(Data extracts)
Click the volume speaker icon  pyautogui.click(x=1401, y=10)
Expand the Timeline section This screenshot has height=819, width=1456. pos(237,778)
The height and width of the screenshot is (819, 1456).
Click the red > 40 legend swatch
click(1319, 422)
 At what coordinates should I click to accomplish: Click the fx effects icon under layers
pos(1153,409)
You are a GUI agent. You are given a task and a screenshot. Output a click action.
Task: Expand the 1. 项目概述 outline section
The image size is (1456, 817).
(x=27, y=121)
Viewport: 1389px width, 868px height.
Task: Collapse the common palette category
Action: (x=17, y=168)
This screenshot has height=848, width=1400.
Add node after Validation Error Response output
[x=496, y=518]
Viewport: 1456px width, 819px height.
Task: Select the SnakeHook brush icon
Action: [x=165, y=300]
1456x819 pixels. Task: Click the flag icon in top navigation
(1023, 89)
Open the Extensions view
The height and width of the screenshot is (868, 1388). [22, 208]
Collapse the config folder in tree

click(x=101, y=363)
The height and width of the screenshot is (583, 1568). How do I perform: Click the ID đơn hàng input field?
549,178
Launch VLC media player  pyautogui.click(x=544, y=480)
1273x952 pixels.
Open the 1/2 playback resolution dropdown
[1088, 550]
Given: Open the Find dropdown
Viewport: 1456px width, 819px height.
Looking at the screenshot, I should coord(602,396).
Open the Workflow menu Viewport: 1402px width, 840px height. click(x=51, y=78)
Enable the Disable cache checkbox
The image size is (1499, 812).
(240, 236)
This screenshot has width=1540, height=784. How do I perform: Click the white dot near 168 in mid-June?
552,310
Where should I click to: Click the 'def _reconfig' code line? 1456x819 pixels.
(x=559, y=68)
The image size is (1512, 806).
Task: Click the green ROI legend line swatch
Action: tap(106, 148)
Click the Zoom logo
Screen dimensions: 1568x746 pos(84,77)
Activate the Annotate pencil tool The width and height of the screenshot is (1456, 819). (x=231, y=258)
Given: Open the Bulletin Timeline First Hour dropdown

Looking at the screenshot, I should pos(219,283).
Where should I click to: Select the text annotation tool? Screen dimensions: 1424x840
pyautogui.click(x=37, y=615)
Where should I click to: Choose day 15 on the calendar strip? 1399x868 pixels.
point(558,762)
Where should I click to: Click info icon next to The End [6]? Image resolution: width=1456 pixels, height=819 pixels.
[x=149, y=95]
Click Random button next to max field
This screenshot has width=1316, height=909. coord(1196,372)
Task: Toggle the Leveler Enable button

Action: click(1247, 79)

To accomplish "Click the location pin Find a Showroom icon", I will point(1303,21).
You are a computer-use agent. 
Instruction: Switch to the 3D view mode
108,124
(End Data extracts)
Copy out each line from the preceding entries that mentions the word "agent".

* Solved exercise:
You are a GUI agent. You are given a task and a screenshot. Output a click action.
You are a computer-use agent. 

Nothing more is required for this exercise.